Step <NUM>: If the transmit power is greater than maximum transmit power of UE, control transmit power for a to-be-transmitted signal, where the to-be-transmitted signal includes the SRS and/or the physical channel.

In this embodiment, if the transmit power is greater than the maximum transmit power of the UE, the transmit power for the to-be-transmitted signal is controlled. For example, if the transmit power is greater than the maximum transmit power of the UE, a portion of the to-be-transmitted signal is appropriately dropped, or power scaling is performed on the to-be-transmitted signal.

In the power control method provided in this embodiment, the UE obtains the transmit power in the symbol overlapping portion of the first subframe in which the sounding reference signal SRS is transmitted on the first carrier and the second subframe in which the SRS or the physical channel is transmitted on the second carrier, and if the transmit power is greater than the maximum transmit power of the UE, controls the transmit power for the to-be-transmitted signal, so that the to-be-transmitted signal is transmitted at appropriate power, ensuring transmission efficiency of the to-be-transmitted signal.

Optionally, before the controlling transmit power for a to-be-transmitted signal, the method further includes: determining whether the SRS is configured periodically or configured aperiodically.

Further, the controlling transmit power for a to-be-transmitted signal includes: controlling the transmit power for the to-be-transmitted signal based on a periodical configuration of the SRS; or controlling the transmit power for the to-be-transmitted signal based on an aperiodical configuration of the SRS.

In this embodiment, dropping a portion of the to-be-transmitted signal or performing power scaling for a portion of the to-be-transmitted signal may be selected based on a periodical characteristic of the SRS.

Optionally, if the SRS is configured periodically, the controlling transmit power for a to-be-transmitted signal includes: dropping the SRS or performing power scaling for the SRS.

Optionally, if the SRS is configured aperiodically, the physical channel is a physical uplink shared channel PUSCH, and the PUSCH does not include uplink control information UCI, the controlling transmit power for a to-be-transmitted signal includes: dropping the PUSCH or performing power scaling for the PUSCH.

Optionally, if the SRS is configured aperiodically, the physical channel is a physical uplink shared channel PUSCH, and the PUSCH includes uplink control information UCI, the controlling transmit power for a to-be-transmitted signal includes: dropping the SRS or performing power scaling for the SRS.

Optionally, if the SRS is configured aperiodically, and the physical channel is a physical uplink control channel PUCCH, the controlling transmit power for a to-be-transmitted signal includes: dropping the SRS or performing power scaling for the SRS; or dropping the PUCCH or performing power scaling for the PUCCH.

Optionally, if the SRS is configured aperiodically, the physical channel is a physical uplink control channel PUCCH, and the PUCCH includes a hybrid automatic repeat request HARQ, the controlling transmit power for a to-be-transmitted signal includes: dropping the SRS or performing power scaling for the SRS.

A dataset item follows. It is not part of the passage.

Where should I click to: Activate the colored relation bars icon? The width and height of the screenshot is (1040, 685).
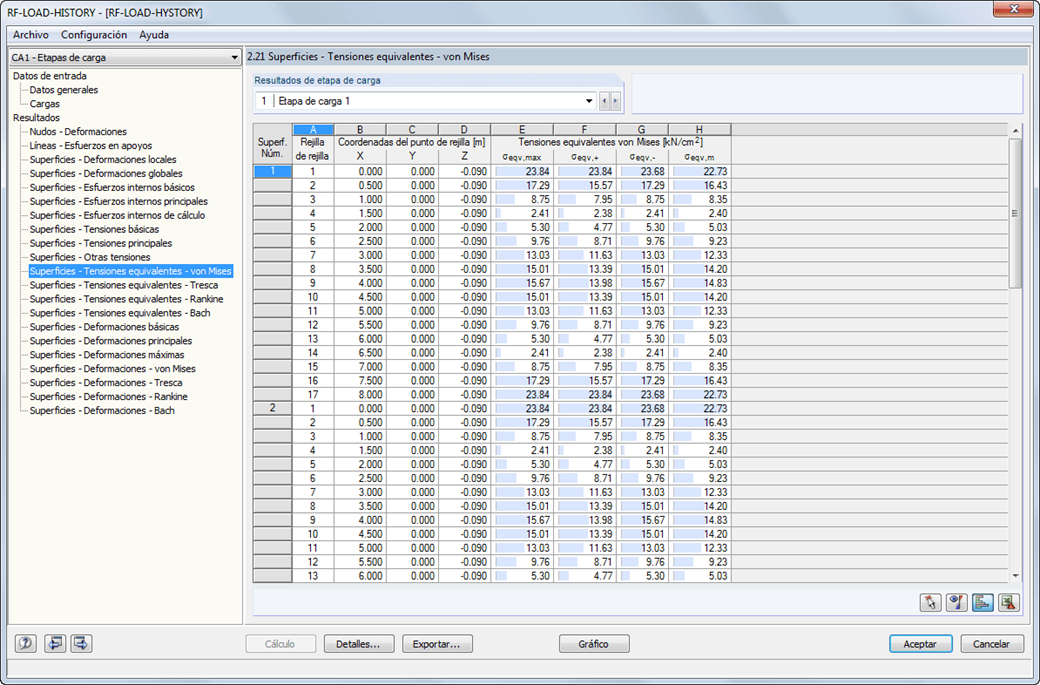(983, 602)
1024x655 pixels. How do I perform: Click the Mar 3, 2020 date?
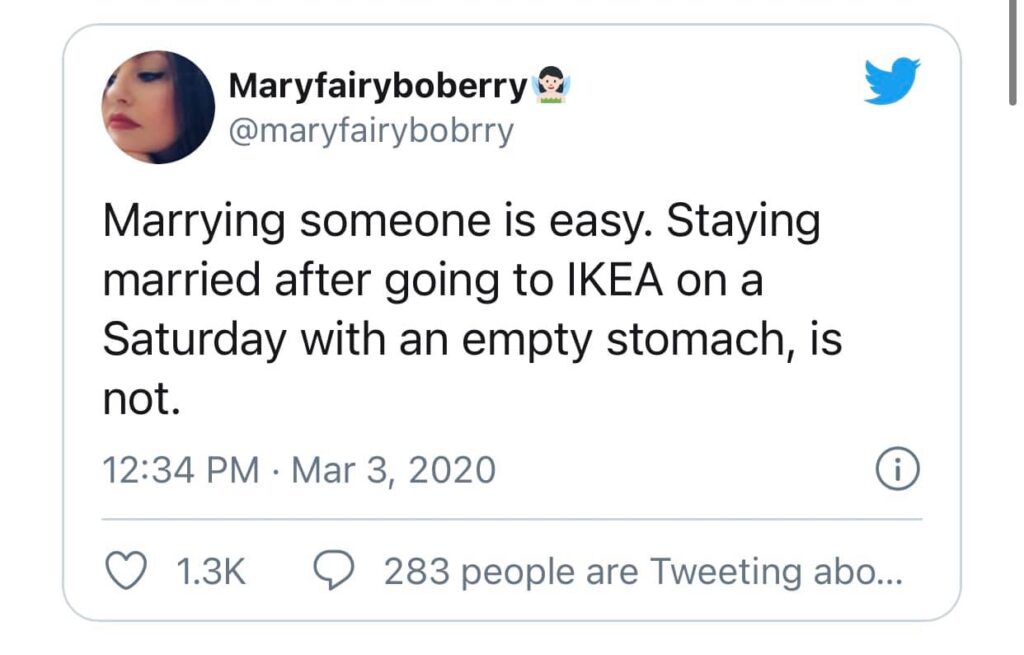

Optionally, if the SRS is configured aperiodically, the physical channel is a PUCCH, and the PUCCH includes only channel state information (Channel State Information, CSI for short), the controlling transmit power for a to-be-transmitted signal includes: dropping the SRS or performing power scaling for the SRS; or dropping the PUCCH or performing power scaling for the PUCCH.

In this embodiment, when the SRS is configured aperiodically, the physical channel is a PUCCH, the PUCCH includes only CSI, and the PUCCH does not include a hybrid automatic repeat request (Hybrid Automatic Repeat reQuest, HARQ for short), the controlling transmit power for a to-be-transmitted signal includes: dropping the SRS or performing power scaling for the SRS; or dropping the PUCCH or performing power scaling for the PUCCH.

Optionally, if the SRS is configured aperiodically, the physical channel is a packet random access channel PRACH, and the PRACH is concurrent, the controlling transmit power for a to-be-transmitted signal includes: dropping the SRS or performing power scaling for the SRS.

The following describes the method of "controlling the transmit power for the to-be-transmitted signal based on a periodical characteristic of the SRS" in detail based on different UE configurations.

When a plurality of TAGs are configured for the UE, when a symbol in a subframe i used for SRS transmission of the UE on one assumed serving carrier/cell in one TAG overlaps a symbol in a subframe i or a subframe i+<NUM> used for PUCCH/PUSCH transmission on another serving carrier/cell, if the transmit power in the symbol overlapping portion exceeds the maximum transmit power of the UE, the following cases apply:.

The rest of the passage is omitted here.